In particolare, i sindaci di Ankara e Istanbul, entrambi appartenenti all’opposizione, hanno chiesto al governo di avere numeri reali sulle persone contagiate, mentre il prefetto di Istanbul, il luogo dove la situazione è più preoccupante, ha invitato i cittadini a evitare i luoghi affollati.
Così, dopo un’estate da dimenticare per la drastica diminuzione dei turisti (con il 75% in meno nei primi sei mesi del 2020), e ad alta tensione per i contrasti fra Turchia e Grecia nel Mediterraneo, il popolo turco si prepara ad affrontare un autunno caldo e il premier Erdogan a un momento molto difficile della gestione del suo potere, nel quale non potrà contare sui fiori all’occhiello su cui ha costruito il suo successo: l’economia e gli investimenti.
A Istanbul molti cantieri sono fermi.

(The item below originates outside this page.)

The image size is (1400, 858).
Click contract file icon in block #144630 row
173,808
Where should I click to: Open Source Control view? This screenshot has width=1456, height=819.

Il mercato immobiliare ha conosciuto una grande crescita dal 2012 al 2016, anche per la facilità con cui erano concessi i mutui e soprattutto grazie alla decisione del governo di incentivare l’acquisto di proprietà da parte di stranieri. Adesso però il meccanismo si è inceppato e così la Turchia è costretta a mettere altro sul piatto, come appunto la concessione della cittadinanza a fronte di un investimento cospicuo.
Il capo dello Stato sembra non incantare più nemmeno con i suoi maxi progetti. Per quanto da Ankara continuino ad arrivare rassicurazioni sul fatto che Kanal Istanbul, il «Secondo Bosforo», un canale artificiale scavato nella parte europea di Istanbul, si farà, tutti si chiedono dove Erdogan prenderà gli oltre 20 miliardi di dollari necessari per la sua costruzione. Che, fra le altre cose, non piace agli abitanti della megalopoli sul Bosforo. Un sondaggio recentemente condotto dal Comune di Istanbul ha messo in evidenza che il 63,2% degli intervistati non la ritiene un’opera essenziale.